● **What you need to do**: Rewrite the items from the line containing "You are a GUI" through the end of the items as a Markdown table with the columns Row and Line. Give one numbered row per line, skip blank lines, and leave out the pictures.
** start Extracted entries **
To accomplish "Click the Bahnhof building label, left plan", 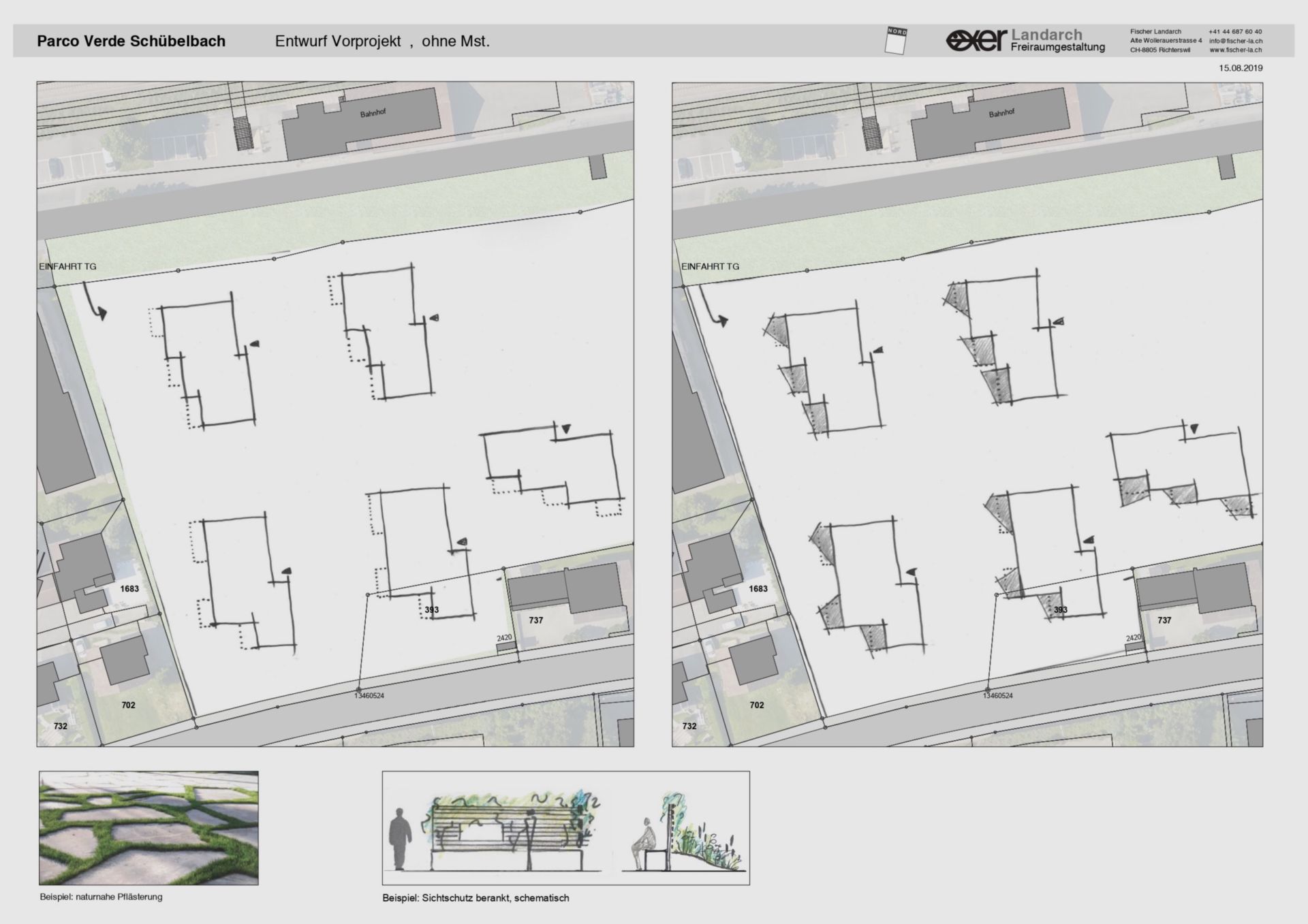I will pos(373,114).
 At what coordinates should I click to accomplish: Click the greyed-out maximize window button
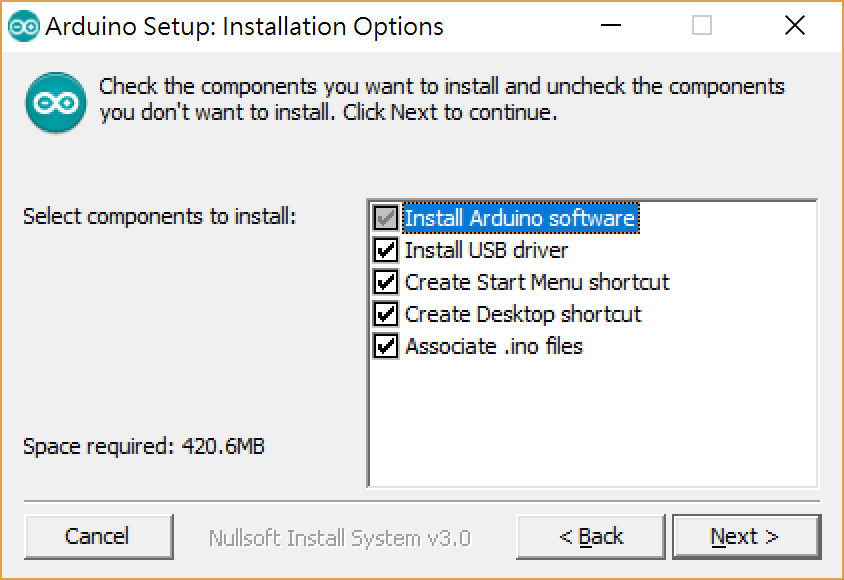702,27
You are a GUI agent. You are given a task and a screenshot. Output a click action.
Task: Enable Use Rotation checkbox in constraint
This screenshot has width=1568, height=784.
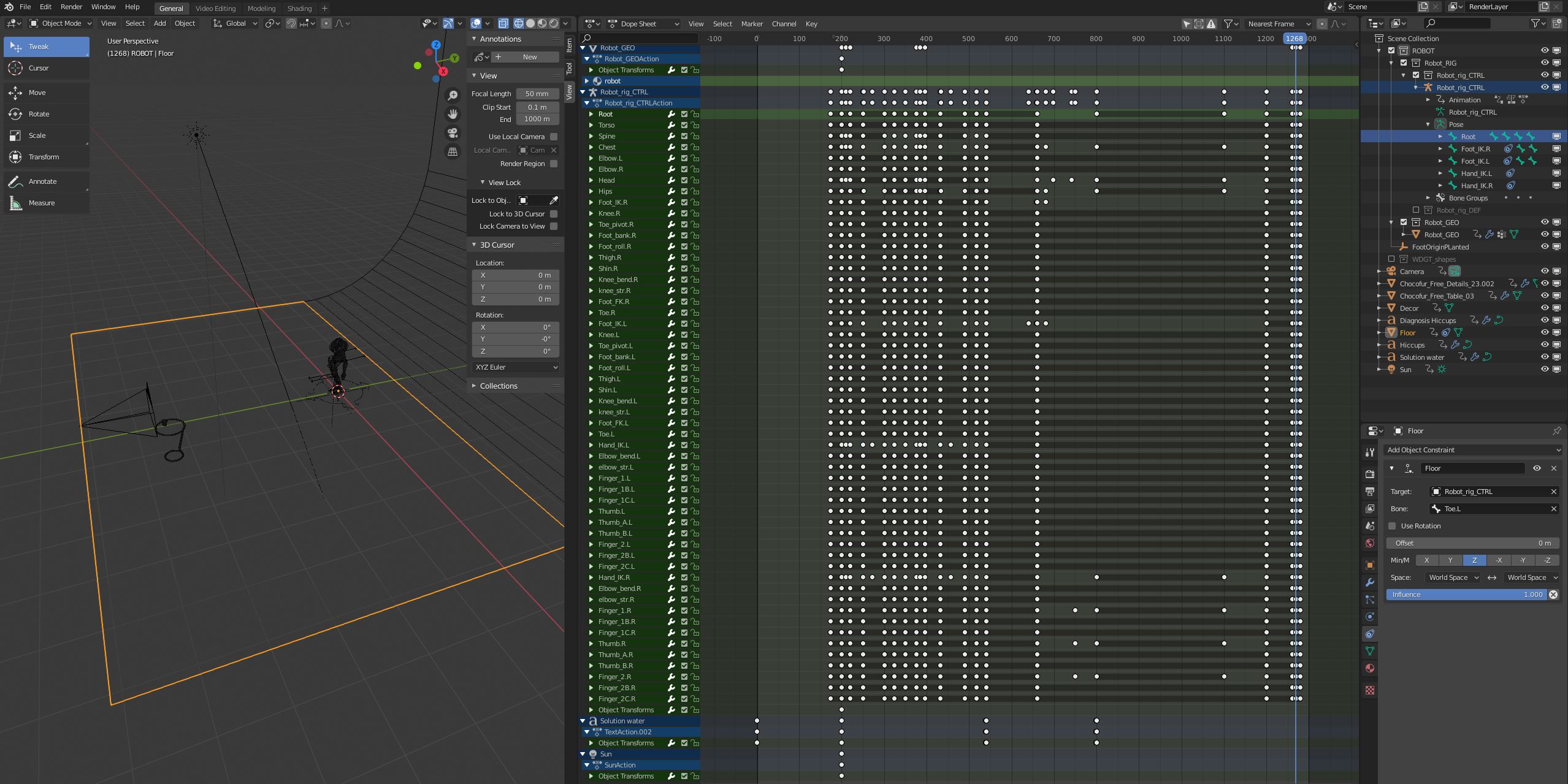tap(1392, 526)
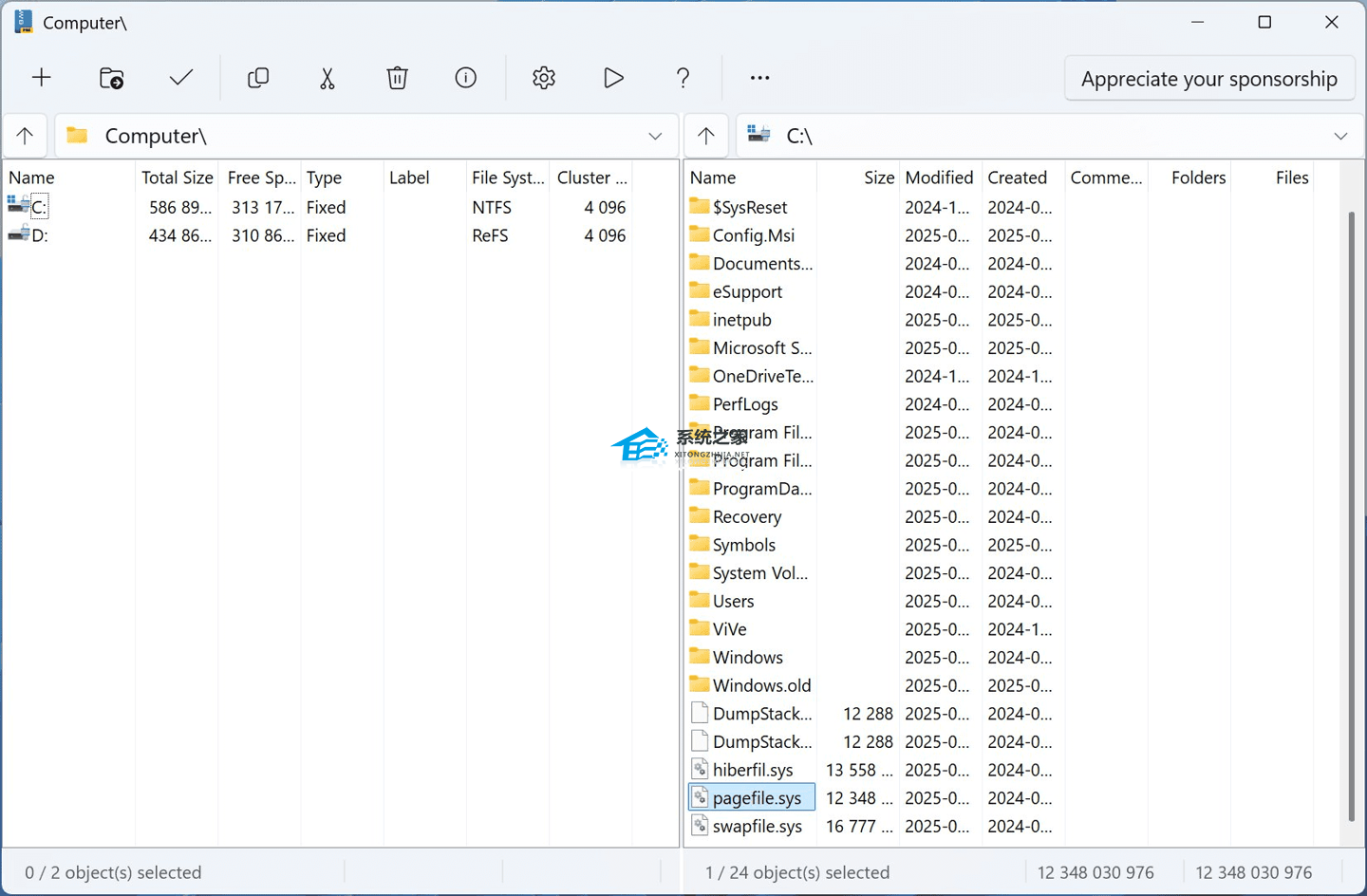The height and width of the screenshot is (896, 1367).
Task: Click the Delete trash can icon
Action: (397, 78)
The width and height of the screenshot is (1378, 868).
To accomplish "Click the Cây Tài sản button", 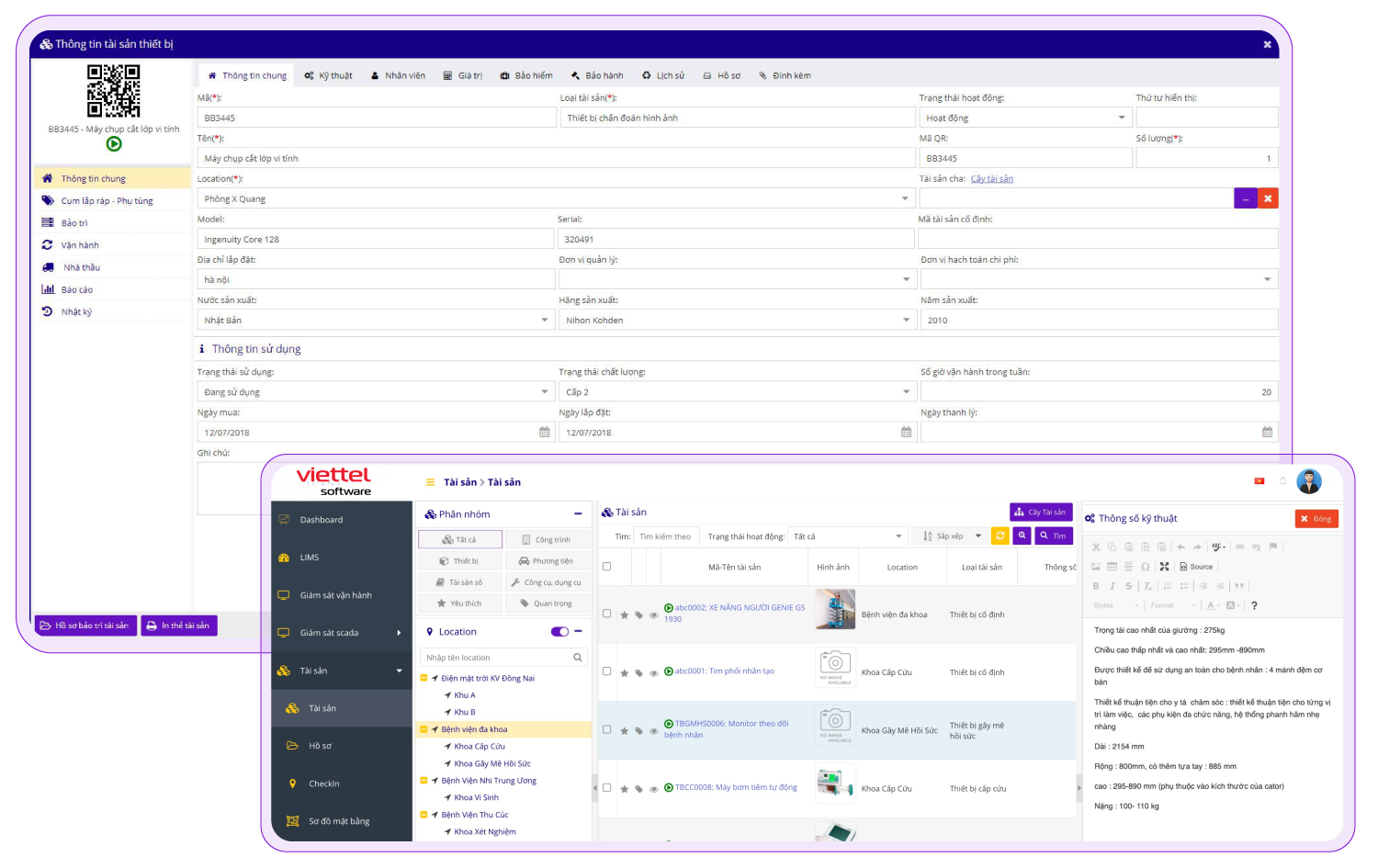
** end Extracted entries **
● **Output for this task**:
| Row | Line |
|---|---|
| 1 | You are a GUI agent. You are given a task and a screenshot. Output a click action. |
| 2 | Task: Enable Use Rotation checkbox in constraint |
| 3 | This screenshot has width=1568, height=784. |
| 4 | tap(1392, 526) |
| 5 | The height and width of the screenshot is (896, 1367). |
| 6 | Task: Click the Delete trash can icon |
| 7 | Action: (397, 78) |
| 8 | The width and height of the screenshot is (1378, 868). |
| 9 | To accomplish "Click the Cây Tài sản button",  |